===== TEXT EXCERPT =====
Vague client emails are common at the start of service work. A client asks for a “quick update,” a “more modern website,” a “simple campaign,” or “a few changes” without giving enough context to scope the work, price it, or brief the team.
If you answer too quickly, you risk building a proposal around assumptions. If you schedule another call every time, intake becomes slow and expensive. The better option is to turn the vague message into a structured project brief before the project moves forward.
Turning vague client emails into a project brief helps agencies clarify scope before pricing or kickoff. The brief becomes the shared source of truth for goals, deliverables, constraints, risks and next steps.
Quick Answer
To turn a vague client email into a clear project brief, extract the request, identify missing context, ask focused clarification questions, and convert the answer into a structured brief with goals, deliverables, scope boundaries, stakeholders, timeline, risks and next steps.
For service businesses, the fastest workflow is:
- Capture the client’s original request.
- Separate stated needs from assumptions.
- Ask for missing context asynchronously.
- Convert the answer into a short project brief.
- Confirm scope and next steps before pricing or kickoff.
A client brief generator turns vague client context into goals, constraints, risks and next steps. VocalJet supports this workflow through an AI client brief generator, voice client intake, and client voice notes to action items.
Why Vague Client Emails Create Project Risk
Most vague emails are not bad client behavior. They are compressed context.
The client may know the pain but not the scope. They may know the desired feeling but not the deliverables. They may be forwarding a request from another stakeholder. They may be trying to keep the ask short because they assume the details can be handled later.
===== ROWS =====
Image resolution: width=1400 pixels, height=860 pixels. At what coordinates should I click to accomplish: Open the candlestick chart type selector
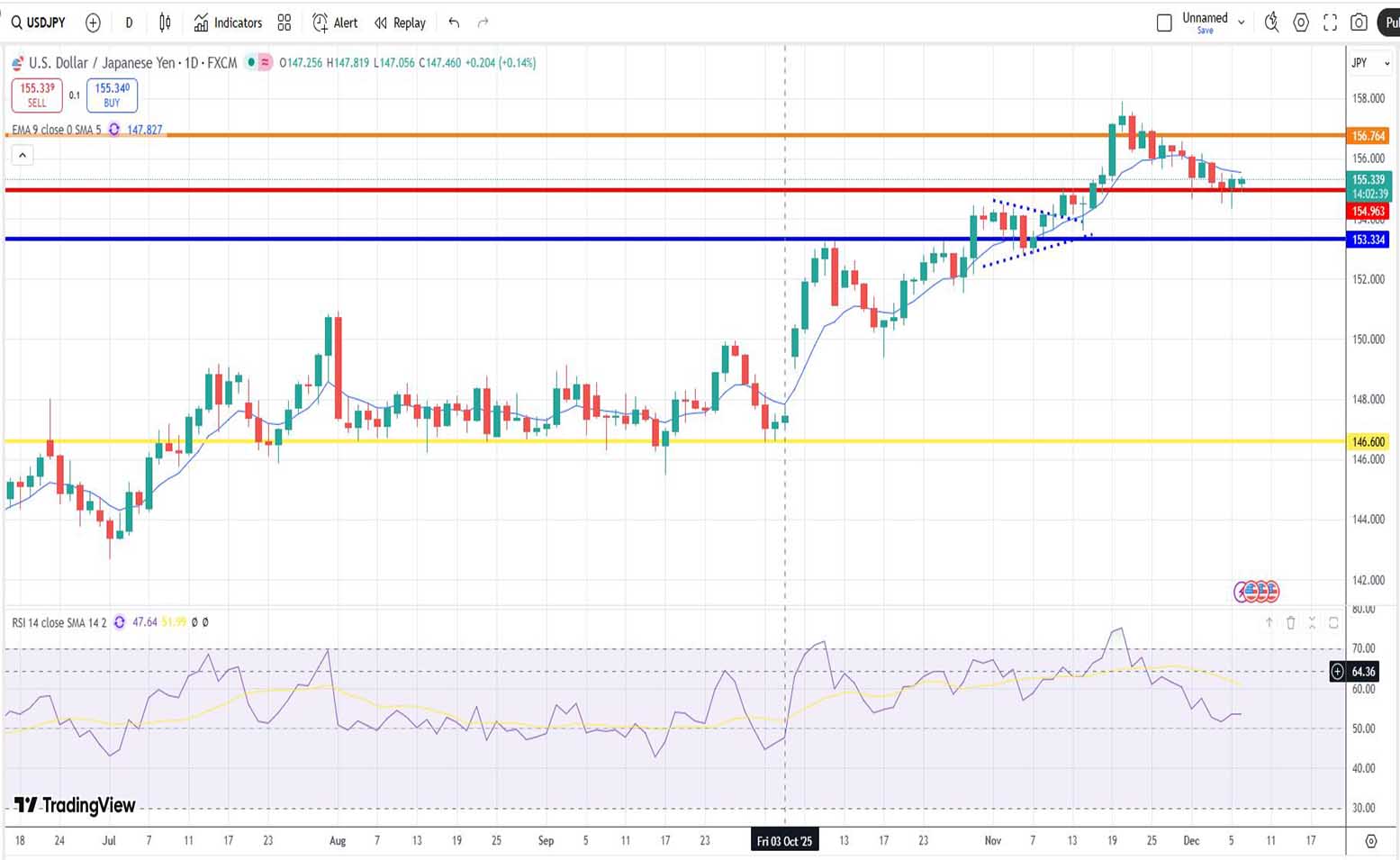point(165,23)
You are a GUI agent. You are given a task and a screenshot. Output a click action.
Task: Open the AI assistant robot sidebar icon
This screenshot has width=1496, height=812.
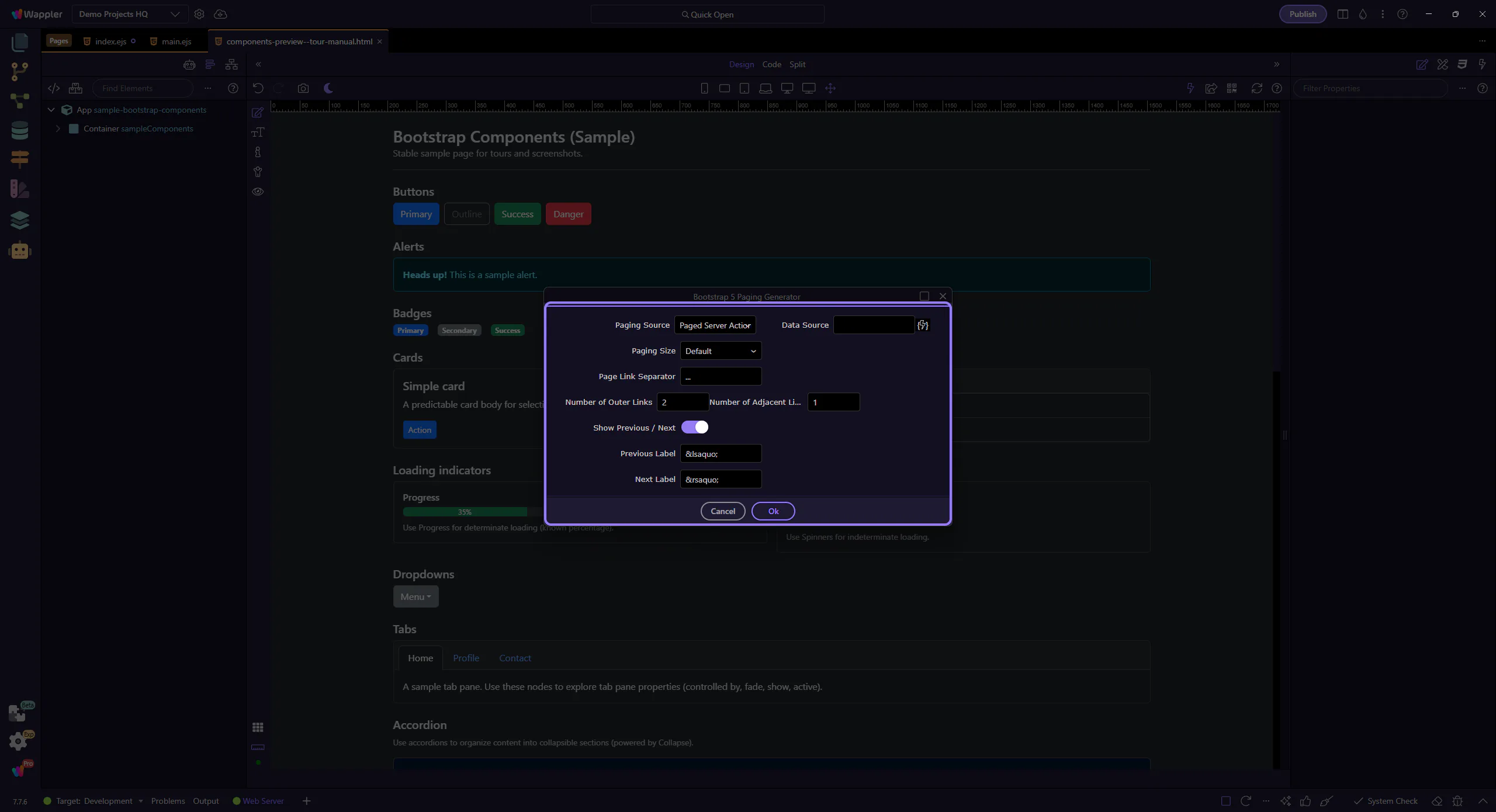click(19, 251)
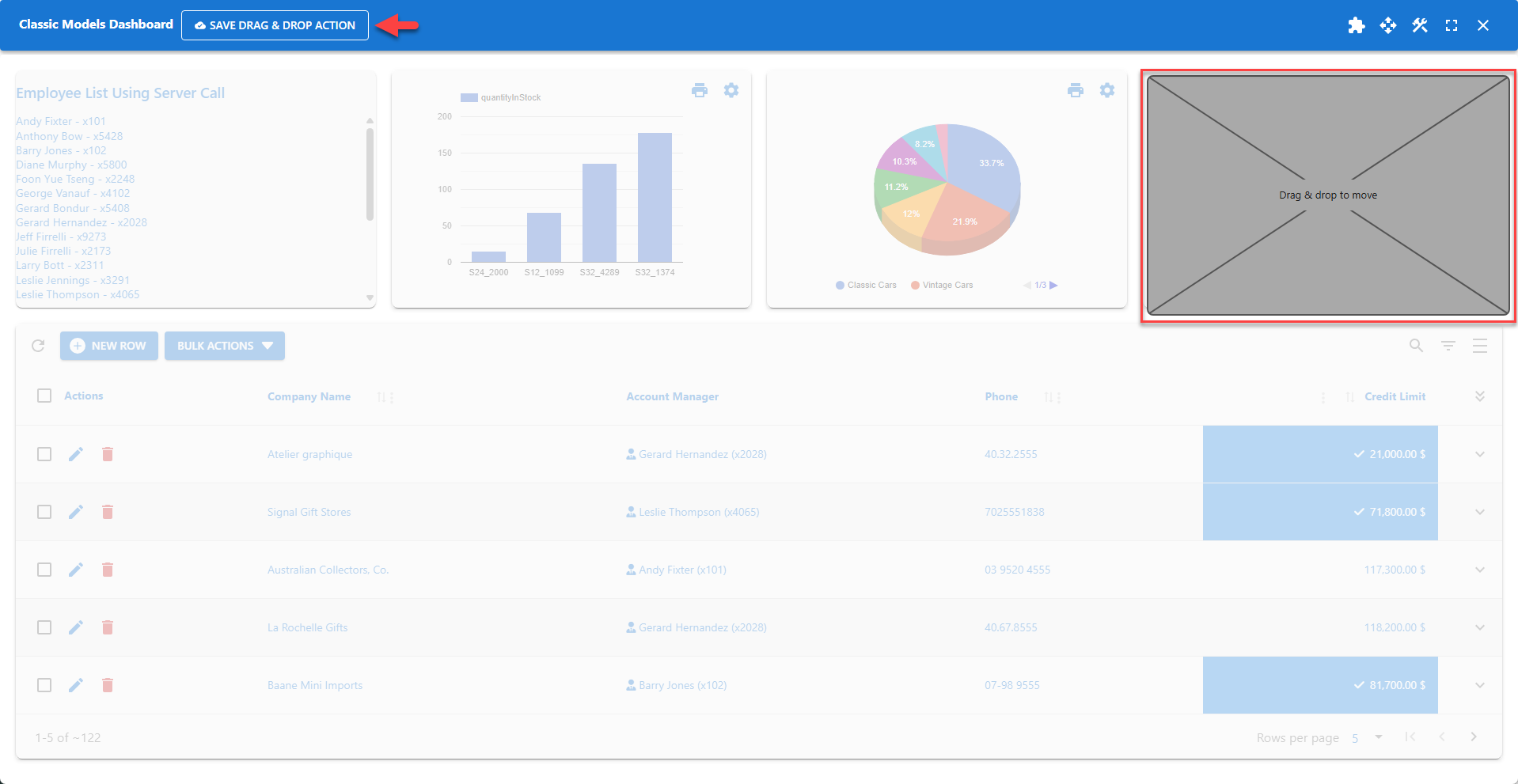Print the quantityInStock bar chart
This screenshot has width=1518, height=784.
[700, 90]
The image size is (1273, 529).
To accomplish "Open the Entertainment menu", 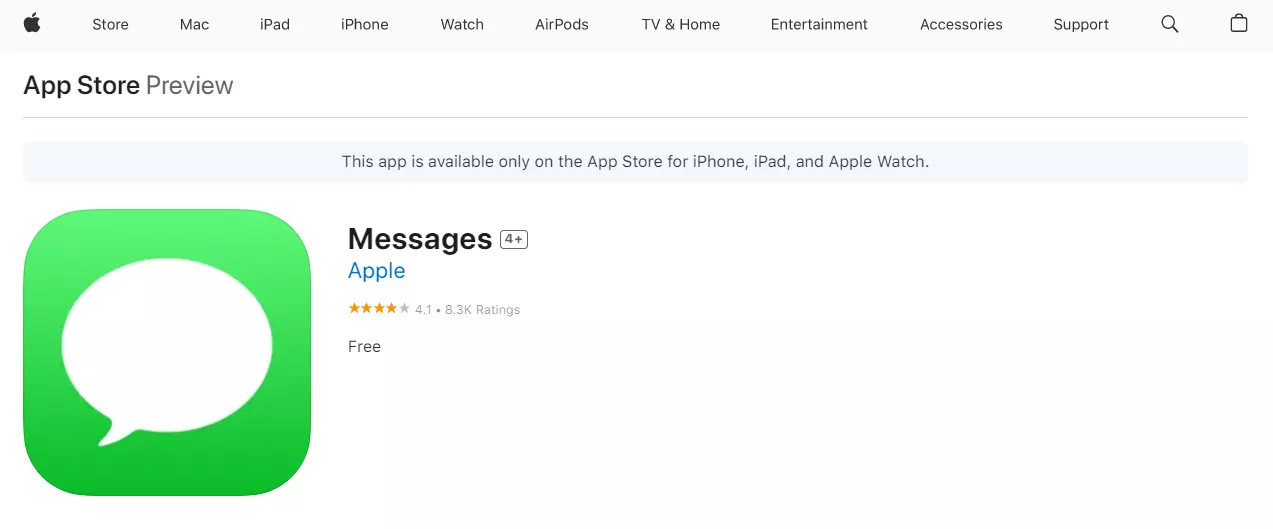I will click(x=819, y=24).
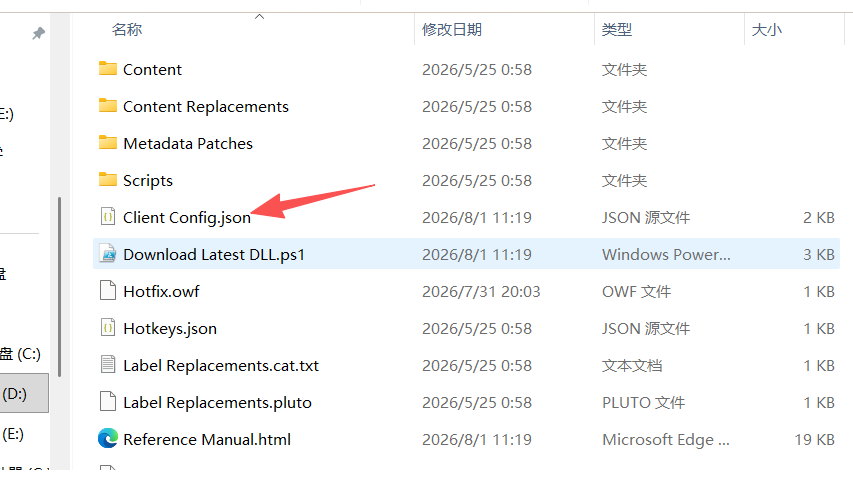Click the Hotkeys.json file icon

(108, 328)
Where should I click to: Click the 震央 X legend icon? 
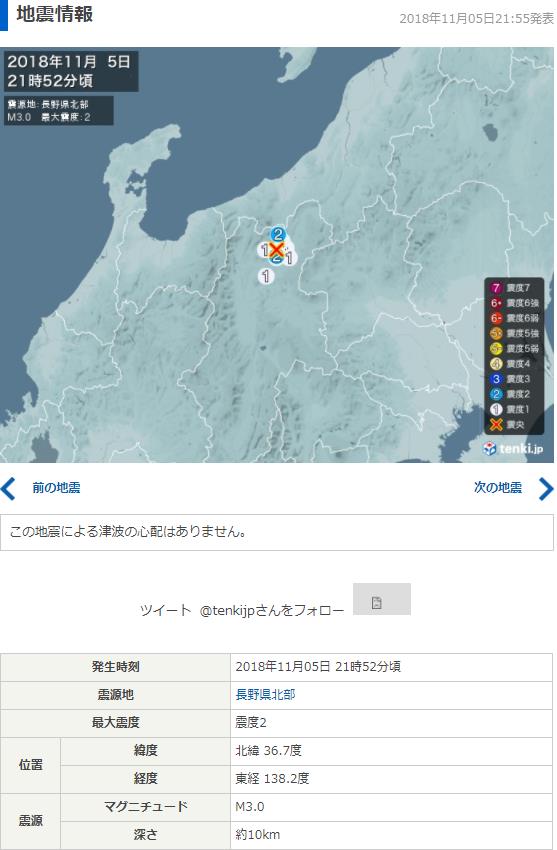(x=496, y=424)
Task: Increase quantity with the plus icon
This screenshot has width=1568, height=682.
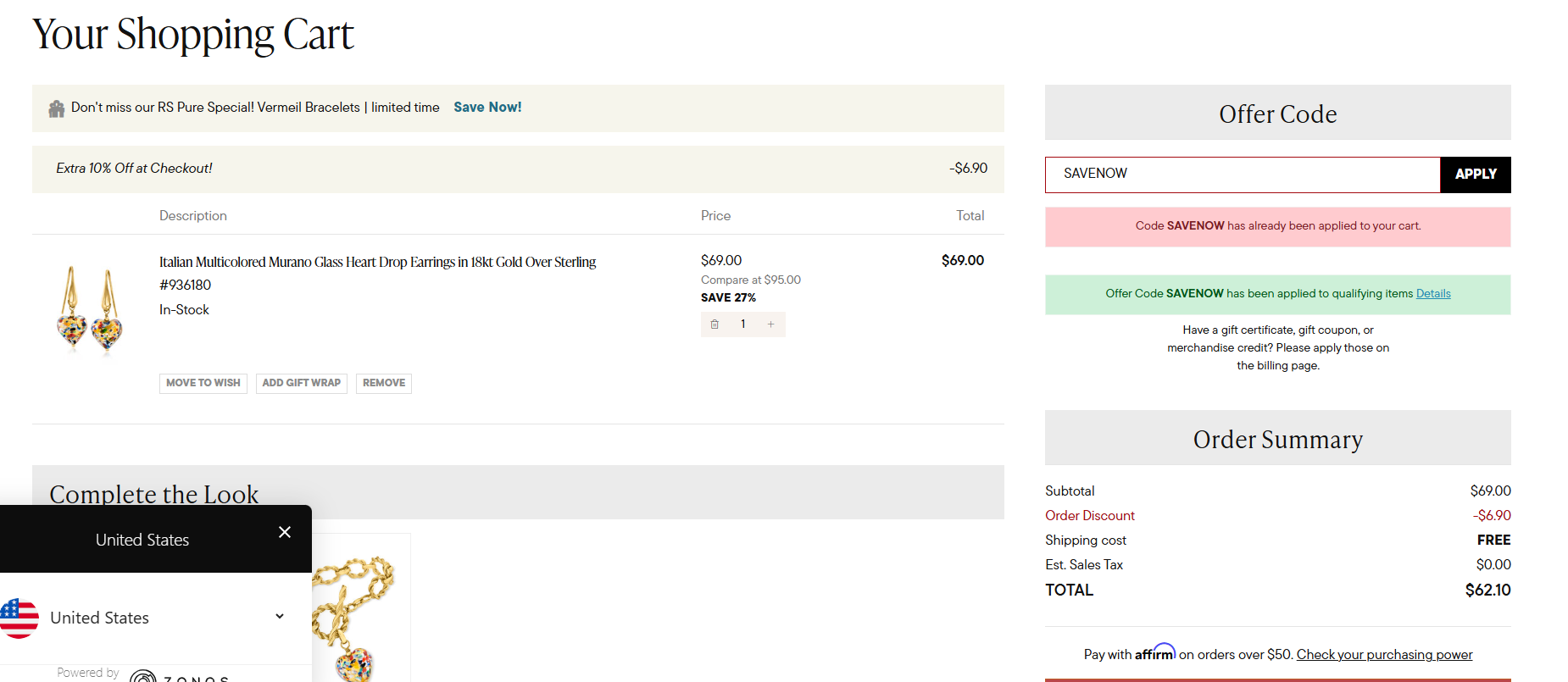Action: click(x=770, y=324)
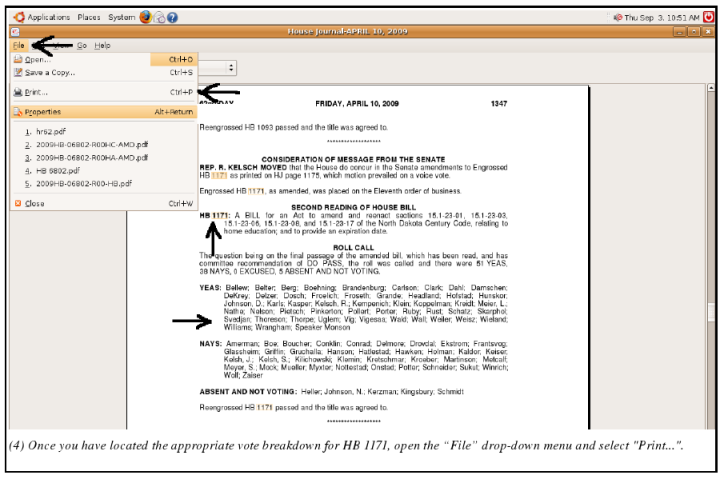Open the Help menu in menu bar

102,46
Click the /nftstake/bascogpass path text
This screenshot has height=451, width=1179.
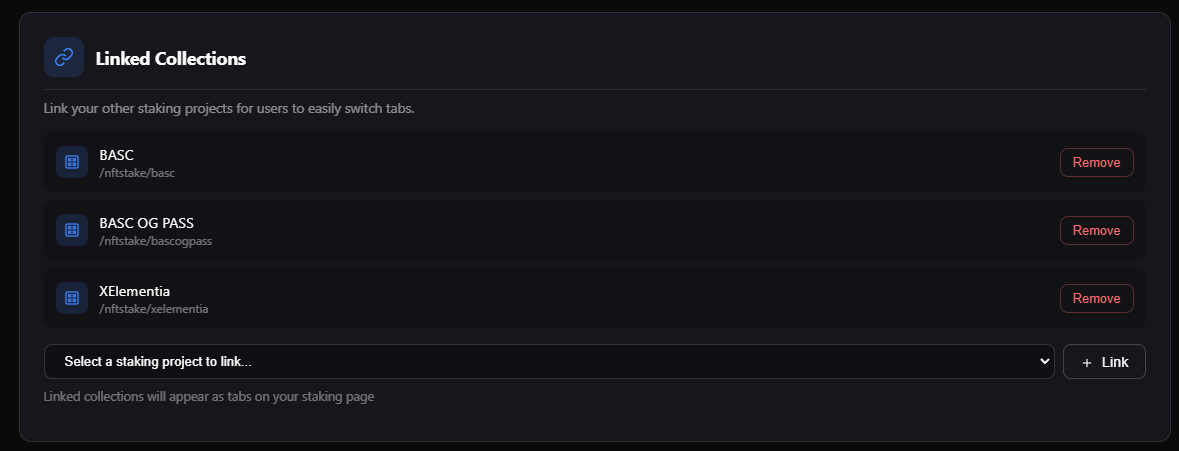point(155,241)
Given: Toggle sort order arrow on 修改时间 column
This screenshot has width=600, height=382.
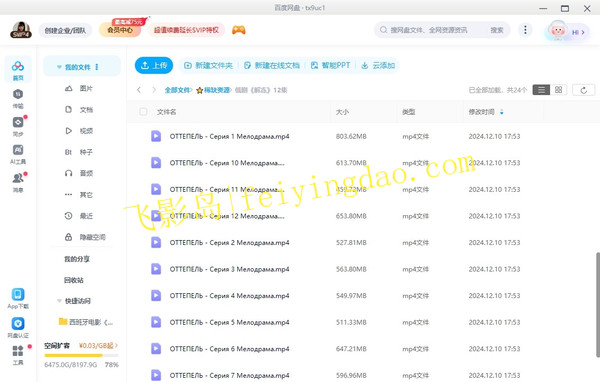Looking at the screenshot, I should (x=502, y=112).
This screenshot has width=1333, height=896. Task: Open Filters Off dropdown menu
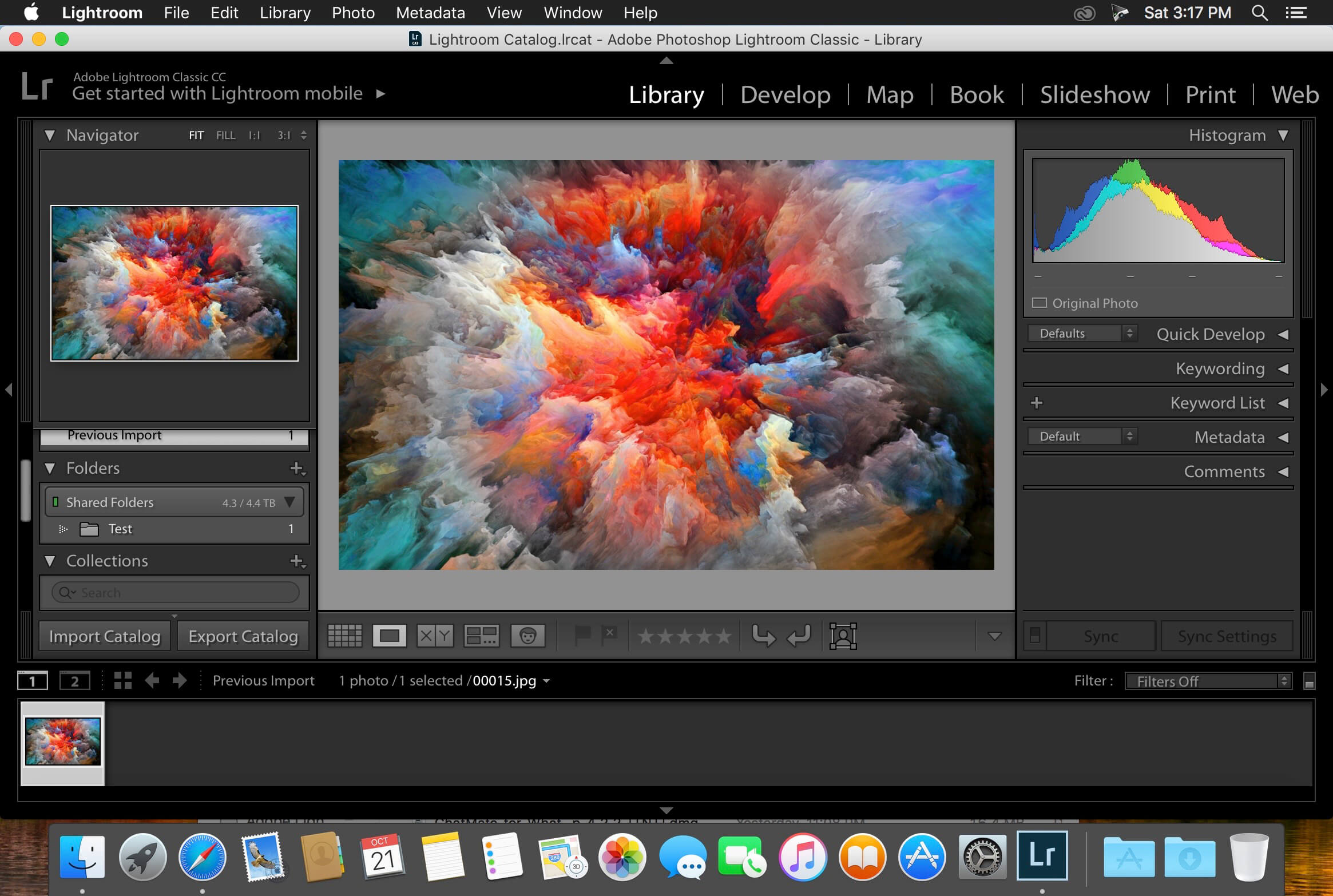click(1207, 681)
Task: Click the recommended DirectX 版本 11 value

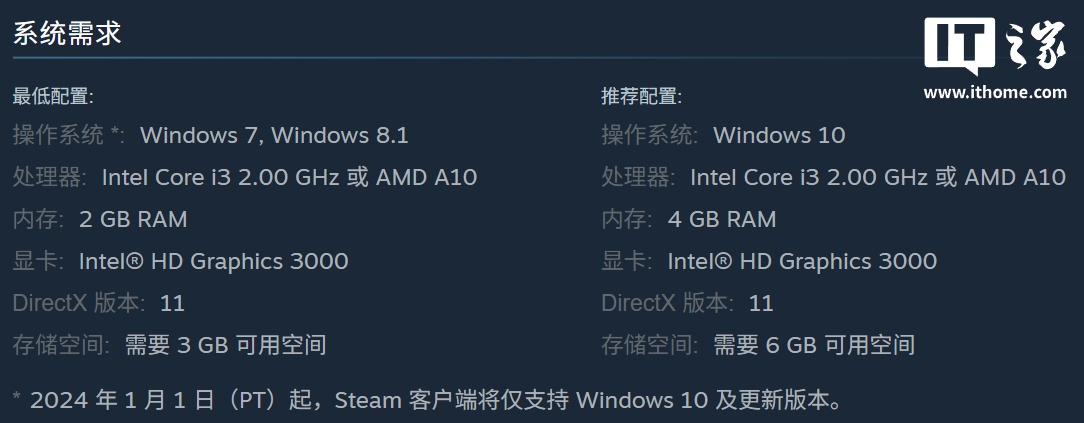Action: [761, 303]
=====
• **TASKS**:
1 - In the article on vague client emails, turn the paragraph beginning "The client may know the pain" into a short bulleted list that keeps its main points.
2 - According to the article on vague client emails, what are most vague emails, rather than bad client behavior?
3 - Carry the article on vague client emails forward from the point where it stops.
The lines have no connection to the article about vague client emails.

• **RESPONSES IN ORDER**:
1 -
- The client may understand the pain but not the scope.
- They may know the feeling they want but not the deliverables.
- They may be passing along a request from another stakeholder.
- They may keep the request short, assuming details can be settled later.

2 - They are compressed context.

3 -
Common examples include:
- “We need the homepage to feel more premium.”
- “Can you make the proposal more visual?”
- “We need a quick landing page for next month.”
- “The old workflow is not working anymore.”
- “Can you refresh the brand a little?”
- “We just need a few small changes.”
Each sentence looks simple. Each one can hide a large amount of work.
For an agency, consultant or freelancer, the risk is not the vague phrase itself. The risk is moving from that phrase directly into pricing, planning or production.
PMI’s guidance on controlling scope creep points to poorly defined specifications and customer changes as recurring drivers of scope expansion. In client services, those problems often begin in the intake stage, before the proposal is even written.
What A Clear Project Brief Should Include
A clear project brief does not need to be long. It needs to be specific enough that both sides can agree on what the work is, why it matters, and what is not included.
Asana’s guide to project briefs frames a brief around essential project information such as goals, scope, timeline and audience. For agency and consulting work, adapt that into a client-facing version.
Use this structure:
| Brief section | What it should clarify |
|---|---|
| Background | Why the client is asking now |
| Goal | The business outcome behind the request |
| Deliverables | What the client expects to receive |
| Audience | Who the work is for |
| Stakeholders | Who gives input and who approves |
| Scope | What is included in the engagement |
| Out of scope | What is explicitly not included |
| Constraints | Budget, timeline, tools, access, legal or brand limits |
| Risks | Missing decisions, assets, dependencies or approvals |
| Next steps | What happens before proposal, kickoff or delivery |
This format is useful because it turns a loose request into something the client can correct. The brief does not pretend every detail is known. It makes the unknowns visible.
Step 1: Preserve The Original Client Email
Do not rewrite the client’s request too early. Keep the original email as raw input.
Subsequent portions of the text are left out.